Read more here…The GOP Blames the Victim. Capitalism sure is fragile if subprime borrowers can ruin it.

This article

seems to say pressure came from all over for f&f to guarantee risky mortgages
came from all over…not just congress.

Isn’t the largest contributing factor the credit default swaps that were made on top of all the mortgage-backed securities? Aren’t the credit default swaps the fundamental reason that the sub-prime crisis has been turned into a catastrophe?

Without this multi-trillion dollar “shadow market”, 5-6% of mortgages defaulting or in danger of defaulting would not have brought down so many Wall Street giants, and potentially the entire economy.

That’s my understanding based on everything I’ve heard so far, and is also mentioned in thelink Clu-Me-In gives above.
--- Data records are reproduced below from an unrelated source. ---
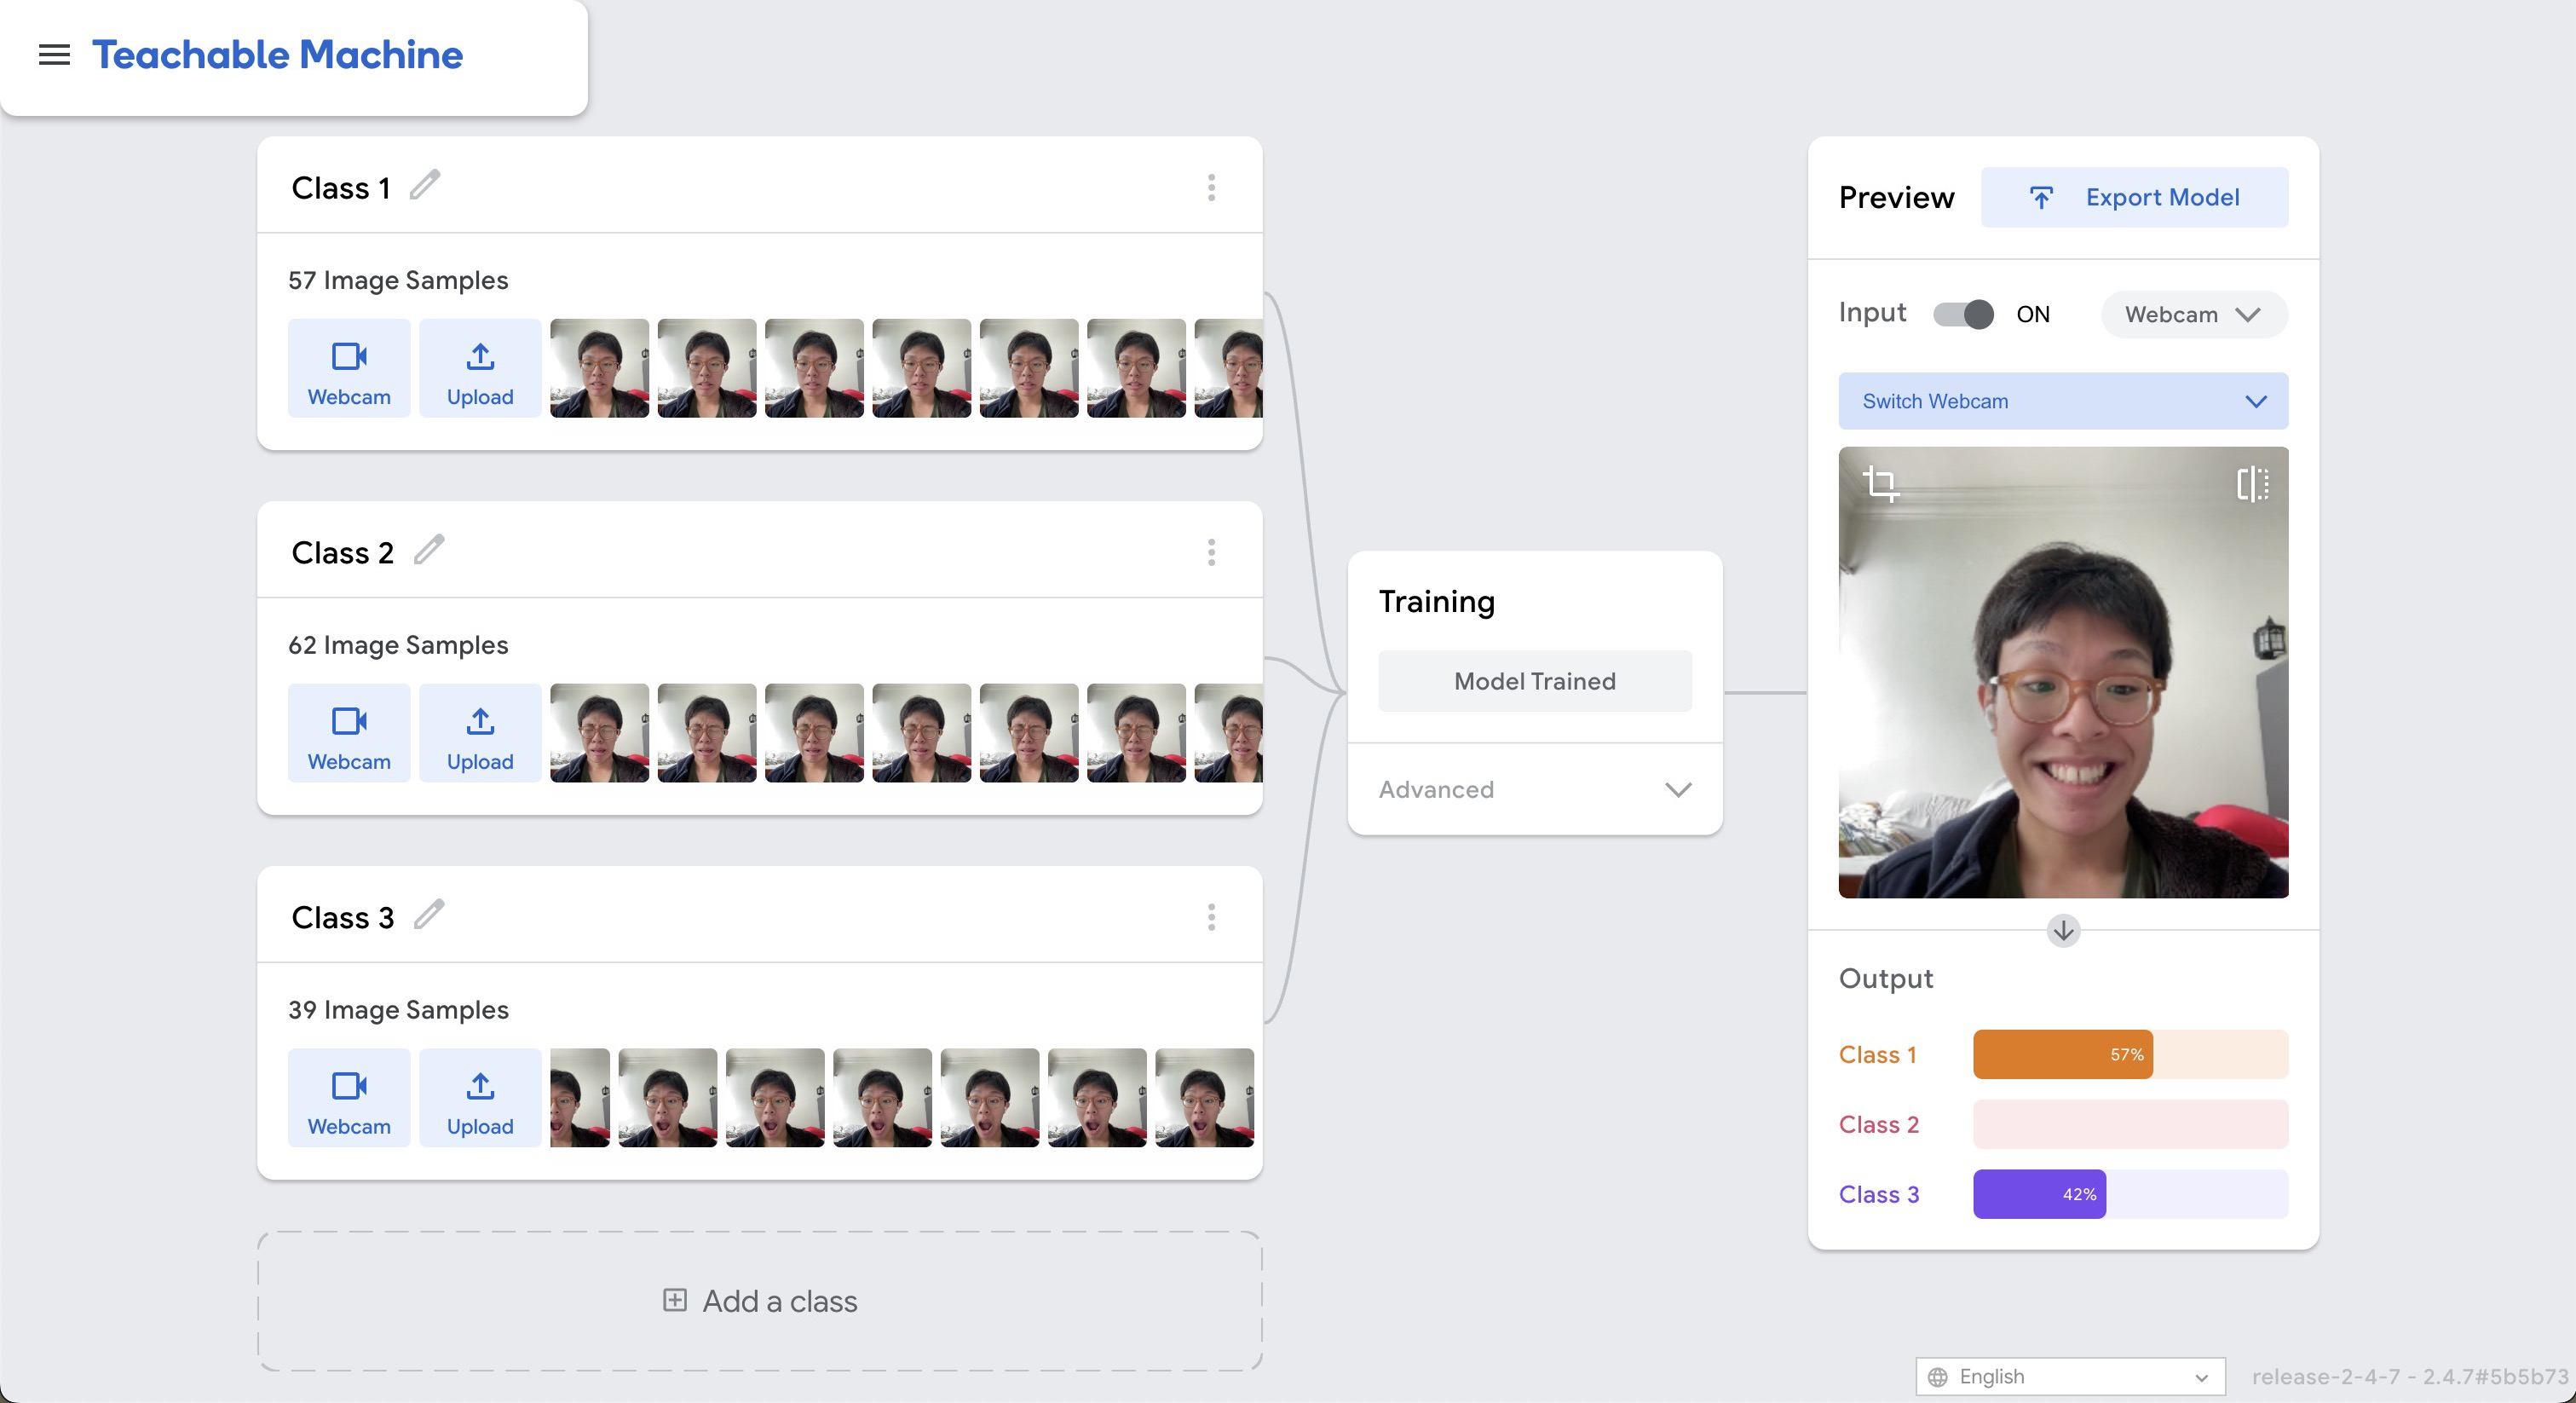
Task: Click the crop icon on webcam preview
Action: coord(1881,484)
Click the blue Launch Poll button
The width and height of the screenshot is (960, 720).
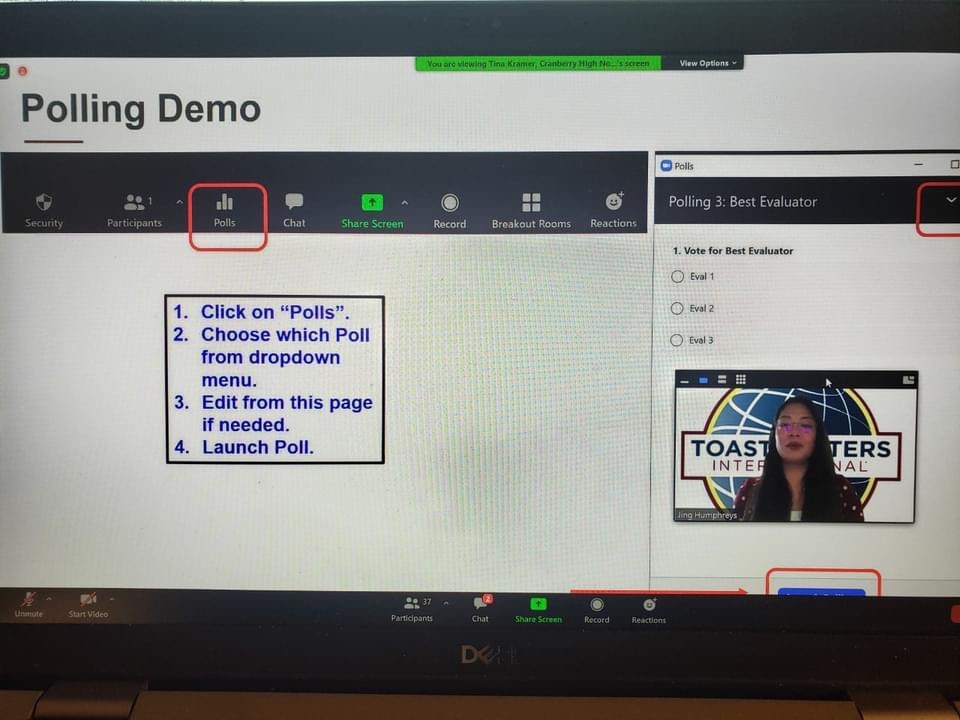[x=821, y=591]
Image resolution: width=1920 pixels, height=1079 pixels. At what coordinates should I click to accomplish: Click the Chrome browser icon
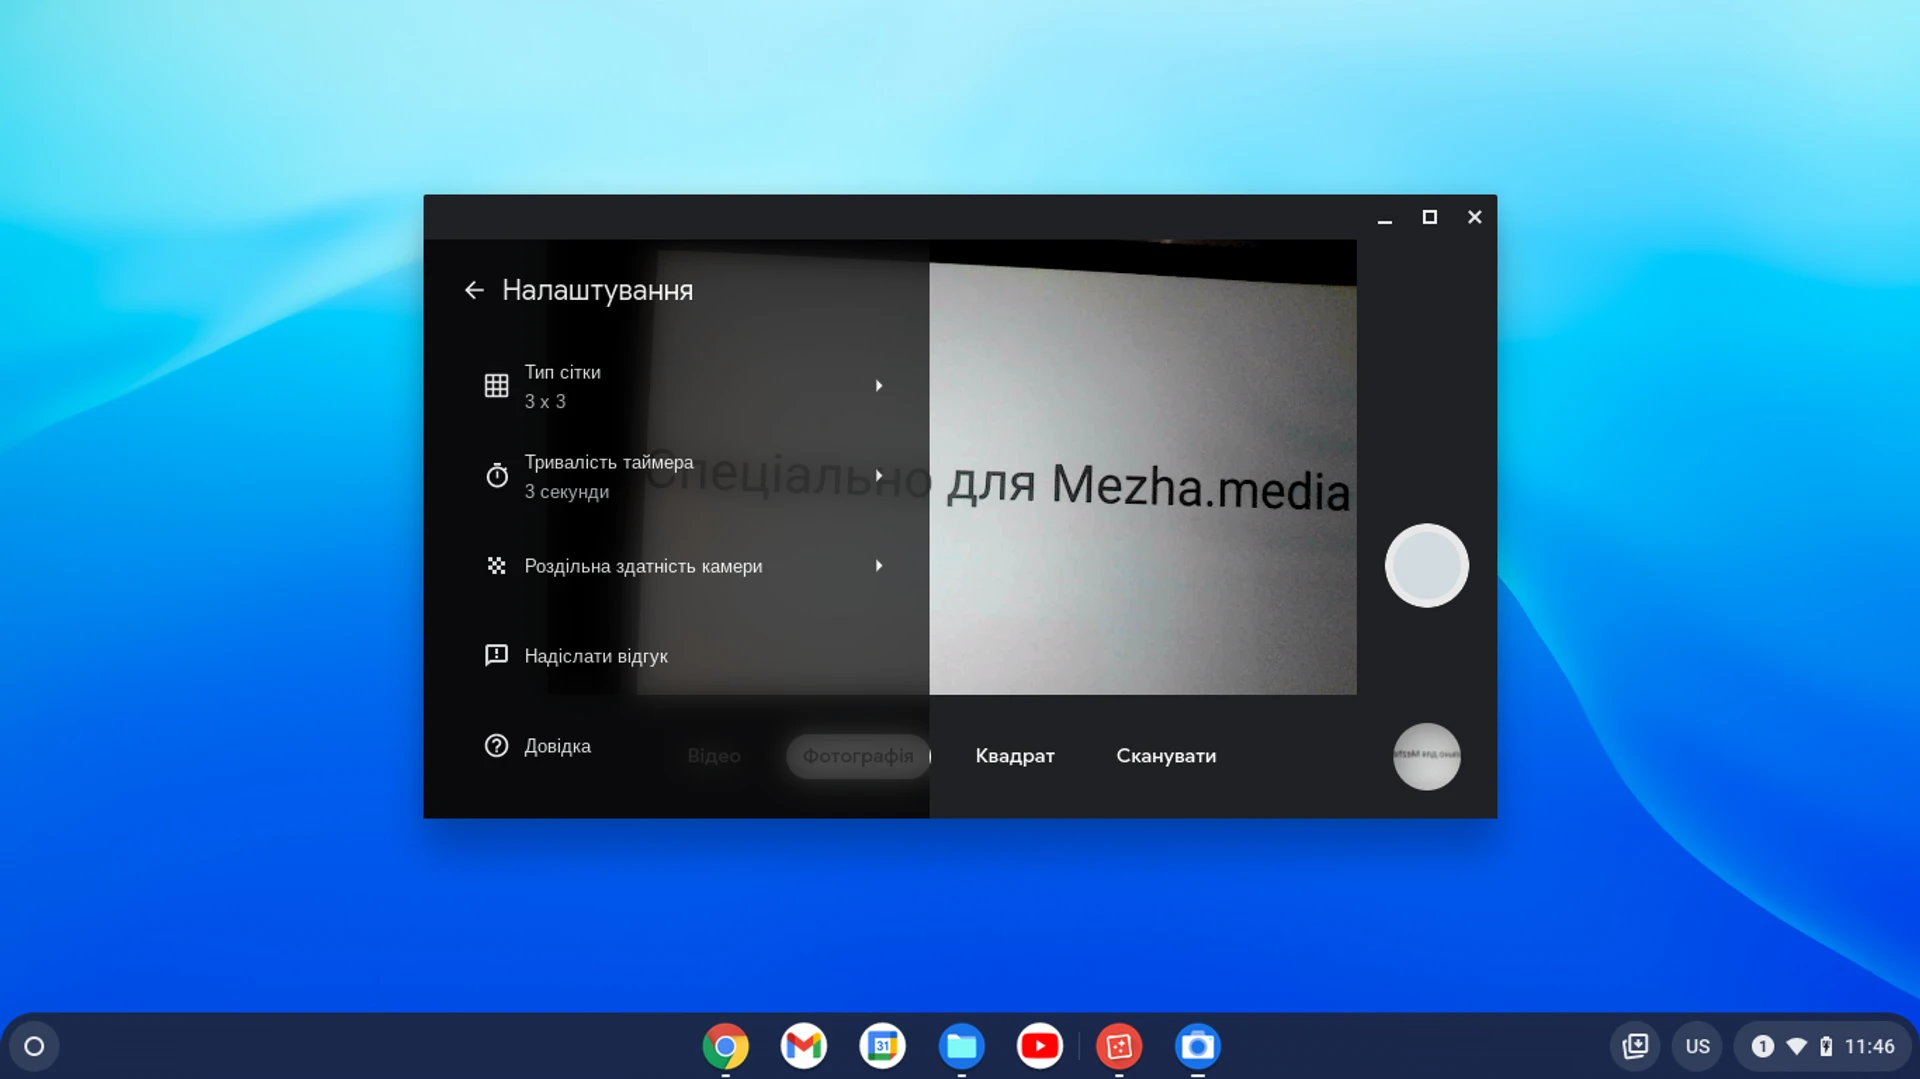[726, 1046]
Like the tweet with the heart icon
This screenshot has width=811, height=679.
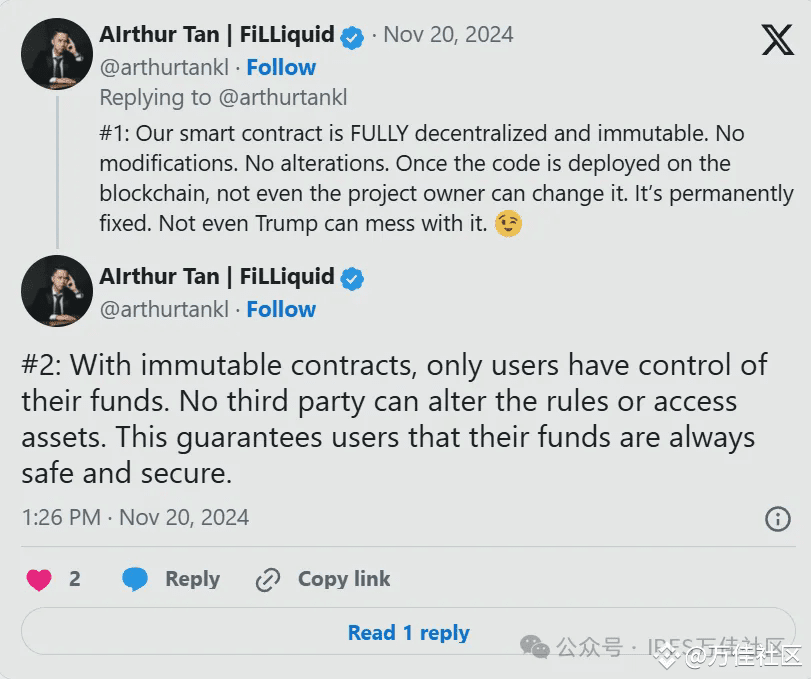(39, 579)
If this is the case, then saying that Freddie and Fannie are the single largest contributing factor to the crisis is laying the blame in the wrong place. I see this as an allergic reaction. Sub-prime mortgages are the ‘peanuts’, and the financial system with its credit default swaps is the ‘body’ that went into a near-deadly anaphylactic shock in response to a non-lethal external factor.

I guess I’m mildly bewildered on two relatively minor points here: how was it Barney Frank’s committee when the Republicans were in the majority, and why did it take 60% of the committee vote to get it out of the committee instead of a simple Republican majority?

Well. All along I thought you were the hall monitor.

Sorry, I meant “The committee Frank was a member of”. He’s the head of it now.

As for the 60 votes, I already explained that. The Republicans didn’t have a big enough majority to prevent a filibuster, and the straight party-line vote against from the Democrats in committee was a signal that they would vote as a bloc in opposition and perhaps even filibuster. That’s where the 60% comes from - the number required to stop a filibuster. As house leader, you’re not supposed to put a bill of yours on the floor unless you believe it will win. Republians just couldn’t get the support needed from enough Democrats to take the bill to the floor for a vote.

It did pass out of committee, however. Just as severely damaged goods.

The amount of Fannie Mae’s exposure in late 2007 to what it defines as “sub-prime” mortgages is not necessarily the same thing as the total amount of subprime mortgages bought by both Fannie and Freddie over the last few years. In other words, you are comparing apples and oranges

I linked to that document primarily to show you were incorrect to the extent you claim that Fannie and Freddie did not take part in the subprime mortgage market.

That document would not appear competent to show the total amount of subprime mortgages purchased by Fannie and Freddie in recent years for the following reasons:

  1. It does NOT include loans purchased or guaranteed by Freddie Mac.

  2. Its definition of “sub-prime” is not clear and is in any even different from the definition used by the source for the article you link.

  3. It purports to show “exposure,” which is not necessarily the same thing as total loans purchased in recent years.

  4. It was prepared by an entity with an interest in minimizing its appearance of exposure to sub-prime mortgages.